Re: DAB+ in Schweizer Kabelnetzen

Beitrag von Wrzlbrnft »

DAB+ im Kabel ist ne nette Beigabe. Solange mir die "echten" DVB-C-Radios nicht genommen werden. (kein weiteres Transcoding nach AAC+ und sie lassen sich einfacher programmieren ;) )

roadrunner007

Re: DAB+ in Schweizer Kabelnetzen

Beitrag von roadrunner007 »

DAB im Kabelnetz macht keinen Sinn wegen Docsis 3.1. Docsis 3.1 verwendet den Rueckwaertsweg bis 204 MHz, bis 250 MHz deshalb nicht nutzbar.

Rolf, der Frequenzenfänger

Re: DAB+ in Schweizer Kabelnetzen

Beitrag von Rolf, der Frequenzenfänger »

drahtlos hat geschrieben: Vor einiger Zeit stand hier im Forum:

"Voellige Schnapsidee, welche aber - gluecklicherweise - wahrscheinlich ohnehin nie ernsthaft zur Debatte stehen wird."


Ich bin sicher, es wird keine 6 Monate dauern, da wird die Cablecom, resp. UPC die Hersteller des Modulators anfragen, ob sie Testgeräte bekommen können!
Das könnte ich geschrieben haben und aus rein technischer Sicht bin ich nach wie vor dieser Meinung.

Wie so oft, wird sich unter Umständen nicht das technisch sinnvollste System (hier DVB-C) durchsetzen, sondern eines, das den Marktbedürfnissen am ehesten entspricht.

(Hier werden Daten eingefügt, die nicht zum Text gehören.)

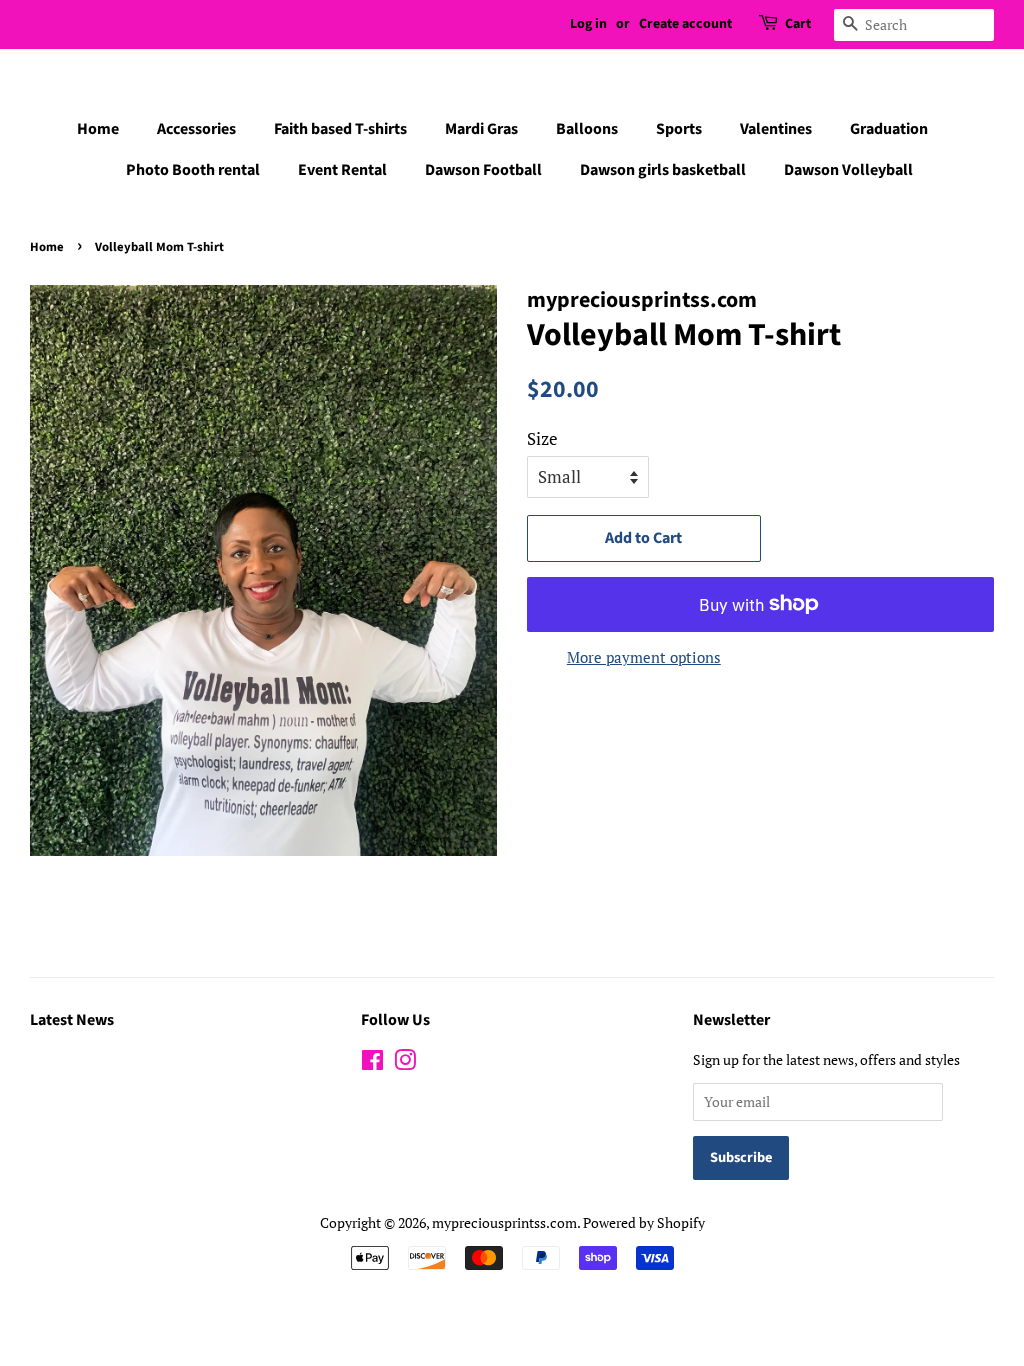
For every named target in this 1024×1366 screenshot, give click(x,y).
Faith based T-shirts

Positiv an DAB+ im Kabel ist immerhin, dass man, wie jetzt schon bei UKW, grundsätzlich die selben Empfänger für Terrestrik und Kabel verwenden kann. Es ist nur zu hoffen, dass bei stationären DAB-Geräten künftig ein Antennenanschluss Standard wird, damit der Endkunde keine Bastellösungen einsetzen muss, um die Programme zu nutzen.

FrankSch

Re: DAB+ in Schweizer Kabelnetzen

Beitrag von FrankSch »

DH0GHU hat geschrieben: Wenn man dann noch bedenkt, dass ich heute oftmals über DAB+ terrestrisch weit mehr Programme empfangen kann, als ich über Kabel-FM empfangen kann, ist es doch klar, dass Kabel-FM nicht mehr konkurrenzfähig ist...
OK, spinnen wir die Idee mal weiter. Damit DAB+ über Kabel nicht eine neue Empfängergeneration benötigt muss es irgendwo im Band III stattfinden, also da wo zur Zeit TV-Sender übertragen werden. DAB+ würde also also dem TV im Kabel Platz weg nehmen. Andererseits würde bei einer Abschaltung von Kabel-FM das Band II frei werden. Nur… nutzt das jemandem was? Können heutige TV-Geräte, egal ob analog oder DVB-C, das Band II überhaupt empfangen? Wenn nein macht DAB+ im Kabel erst recht keinen Sinn.

RADIO354

Re: DAB+ in Schweizer Kabelnetzen

Beitrag von RADIO354 »

Also,

Platz sollte schon genug sein.
Wobei Ich im Stationärbetrieb allerdings lieber DVB- C Radio weiterhin nutzen möchte.
Das Radioangebot der UPC Cablecom Via DVB- C ist nämlich recht umfangreich.
Da mein Neuer TV anno 2012 zunächst wegen eines Defektes keine Programme empfangen konnte
hatte Ich temporär einen DVB- C Receiver per HDMI drangehängt.
Dieser Receiver ist nun als Radioempfänger in Betrieb.

raeuberhotzenplotz1

Re: DAB+ in Schweizer Kabelnetzen

Beitrag von raeuberhotzenplotz1 »

Nette Sache. Im übrigen benötigt man gar keinen aufwendigen Modulator. Wenn es nur darum geht die Ensembles aus der Luft auzugreifen und ins Kabel einzuspeisen, denn genügt ein herkömmlicher TV Kanalumsetzer BAND III -> BAND III wobei dieser hinsichtlich des Phasenrauschens für DVB-T geeignet sein sollte. Dann hat auch DAB+ keine Schwierigkeiten damit. Eventuell müßte man den OFW Filter von 7 bzw. 8MHz auf 1.7MHz reduzieren. Wenn um die Ensebles herum aber alles frei ist kann man auch darauf versichzen.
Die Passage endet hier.